For now Yak Tack is a aspect/ardour mission so he can maintain coding (and indulge his “entrepreneurial proclivities”, as he wordily places it), his day job being head of product engineering at Gusto. But he sees enterprise potential in bootstrapping the educational device — and has included it as an LLC.

“We have just over 500 users spread across the world (17 different timezones). We’re biggest in Japan, Germany, and the U.S.,” he tells TechCrunch.

“I’m funding it myself and have no plans to take on investment. I’ve learned to appreciate technology companies that have an actual business model underneath them,” he provides. “There’s an elegance to balancing growth and business fundamentals, and given the low cost of starting a SaaS business, I’m surprised more companies don’t bootstrap, frankly.”

The email-only model of Yak Tack nonetheless works (you ship an electronic mail to word@yaktack.com with the phrase you’d like to be taught as the topic and the spaced repeats occur in the identical sequence — however over electronic mail). But the cell app is far more standard, per Thomas.

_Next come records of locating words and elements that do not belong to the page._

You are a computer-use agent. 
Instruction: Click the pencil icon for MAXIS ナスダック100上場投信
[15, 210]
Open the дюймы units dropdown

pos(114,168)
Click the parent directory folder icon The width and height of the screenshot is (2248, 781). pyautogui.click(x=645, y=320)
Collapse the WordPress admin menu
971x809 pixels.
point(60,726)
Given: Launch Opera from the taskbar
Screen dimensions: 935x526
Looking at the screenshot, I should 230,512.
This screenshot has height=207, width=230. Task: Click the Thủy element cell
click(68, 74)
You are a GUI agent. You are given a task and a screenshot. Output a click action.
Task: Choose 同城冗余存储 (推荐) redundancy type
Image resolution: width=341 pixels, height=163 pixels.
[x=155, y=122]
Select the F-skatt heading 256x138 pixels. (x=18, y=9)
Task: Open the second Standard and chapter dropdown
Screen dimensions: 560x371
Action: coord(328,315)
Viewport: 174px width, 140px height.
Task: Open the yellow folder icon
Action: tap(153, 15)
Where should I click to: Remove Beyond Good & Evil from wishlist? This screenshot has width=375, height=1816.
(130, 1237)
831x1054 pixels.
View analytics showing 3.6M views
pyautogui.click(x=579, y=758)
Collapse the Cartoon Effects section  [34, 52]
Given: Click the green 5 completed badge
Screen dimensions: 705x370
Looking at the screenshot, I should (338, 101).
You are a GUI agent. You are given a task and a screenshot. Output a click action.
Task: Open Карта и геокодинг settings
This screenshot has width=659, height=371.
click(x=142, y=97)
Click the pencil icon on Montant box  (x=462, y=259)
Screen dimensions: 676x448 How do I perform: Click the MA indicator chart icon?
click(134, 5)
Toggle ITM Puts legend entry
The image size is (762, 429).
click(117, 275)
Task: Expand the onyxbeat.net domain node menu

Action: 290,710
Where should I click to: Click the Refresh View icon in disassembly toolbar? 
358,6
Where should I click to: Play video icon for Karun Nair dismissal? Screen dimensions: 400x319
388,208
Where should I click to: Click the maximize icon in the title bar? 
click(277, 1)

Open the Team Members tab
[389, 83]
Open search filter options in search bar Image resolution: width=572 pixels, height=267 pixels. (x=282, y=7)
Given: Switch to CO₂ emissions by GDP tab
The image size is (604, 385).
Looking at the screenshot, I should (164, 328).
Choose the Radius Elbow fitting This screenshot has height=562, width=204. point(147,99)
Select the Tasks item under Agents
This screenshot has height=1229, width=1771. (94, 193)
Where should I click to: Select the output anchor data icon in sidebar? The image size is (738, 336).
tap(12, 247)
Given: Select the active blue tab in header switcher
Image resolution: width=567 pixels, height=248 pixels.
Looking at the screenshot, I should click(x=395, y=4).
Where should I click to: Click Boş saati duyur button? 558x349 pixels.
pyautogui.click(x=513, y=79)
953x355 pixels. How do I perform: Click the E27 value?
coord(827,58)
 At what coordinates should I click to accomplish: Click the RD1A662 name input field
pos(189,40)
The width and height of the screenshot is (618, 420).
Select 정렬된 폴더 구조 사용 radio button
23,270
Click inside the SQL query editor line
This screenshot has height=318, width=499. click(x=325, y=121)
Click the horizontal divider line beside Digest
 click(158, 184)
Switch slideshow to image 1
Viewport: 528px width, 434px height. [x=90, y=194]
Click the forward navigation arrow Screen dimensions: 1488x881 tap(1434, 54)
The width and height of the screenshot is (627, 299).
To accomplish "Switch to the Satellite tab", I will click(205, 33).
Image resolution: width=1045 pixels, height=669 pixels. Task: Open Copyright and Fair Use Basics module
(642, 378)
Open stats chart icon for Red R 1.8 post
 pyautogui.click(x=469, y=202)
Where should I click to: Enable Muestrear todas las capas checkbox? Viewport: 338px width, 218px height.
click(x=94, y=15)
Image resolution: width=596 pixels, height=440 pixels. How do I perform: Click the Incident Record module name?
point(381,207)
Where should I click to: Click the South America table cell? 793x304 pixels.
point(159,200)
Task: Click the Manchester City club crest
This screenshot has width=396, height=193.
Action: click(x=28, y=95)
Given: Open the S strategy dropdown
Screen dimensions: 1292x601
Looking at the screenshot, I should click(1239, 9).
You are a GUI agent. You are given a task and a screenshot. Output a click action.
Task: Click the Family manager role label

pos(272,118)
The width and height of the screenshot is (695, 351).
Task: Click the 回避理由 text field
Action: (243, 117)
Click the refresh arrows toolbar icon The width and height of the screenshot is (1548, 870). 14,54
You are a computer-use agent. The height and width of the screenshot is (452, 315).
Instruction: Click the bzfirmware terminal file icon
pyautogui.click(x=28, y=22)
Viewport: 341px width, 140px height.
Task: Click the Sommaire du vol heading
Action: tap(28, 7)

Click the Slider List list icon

It is additionally (inevitably) extra social, displaying customers phrases tacked by different customers who tacked the identical phrase as them — so there’s a little bit of phrase discovery serendipity thrown in. However the person who will get essentially the most out of Yak Tack is positively the voracious and lively reader who’s ingesting a lot of textual content elsewhere and taking the time to search for (and tack) new and unfamiliar phrases as they discover them.

The app itself doesn’t do main lifting on the phrase discovery entrance — however it’s going to serve up random encounters by displaying you lists of newest tacks, most-tacked this month and phrases from some other customers you observe. (There’s additionally a ‘last week’s most tacked phrases’ notification despatched weekly.)

Taking a step again, one of many merciless paradoxes of the COVID-19 pandemic is that whereas it’s made schooling for teenagers more durable, as education has typically been pressured to go distant, it’s given many stuck-at-home adults extra time on their palms than ordinary to put their thoughts to studying new stuff — which explains why on-line language studying has seen an uplift over the previous 12 months+.

And with the pandemic remaining the brand new dystopian ‘normal’ in most elements of the world, market circumstances appear fairly conducive for a self-improvement device like Yak Tack.

“We’ve seen a lot of good user growth during the pandemic, in large part because I think people are investing in themselves. I think that makes the timing right for an app like Yak Tack,” says Thomas.

Yak Tack is freemium, with free utilization for 5 lively tacks (and a queue system for some other phrases you add); or $5 a 12 months for limitless tacks and no queue.

“I figure the worldwide TAM [total addressable market] of English-learners is really big, and at that low price point Yak Tack is both accessible and is a huge business opportunity,” he provides.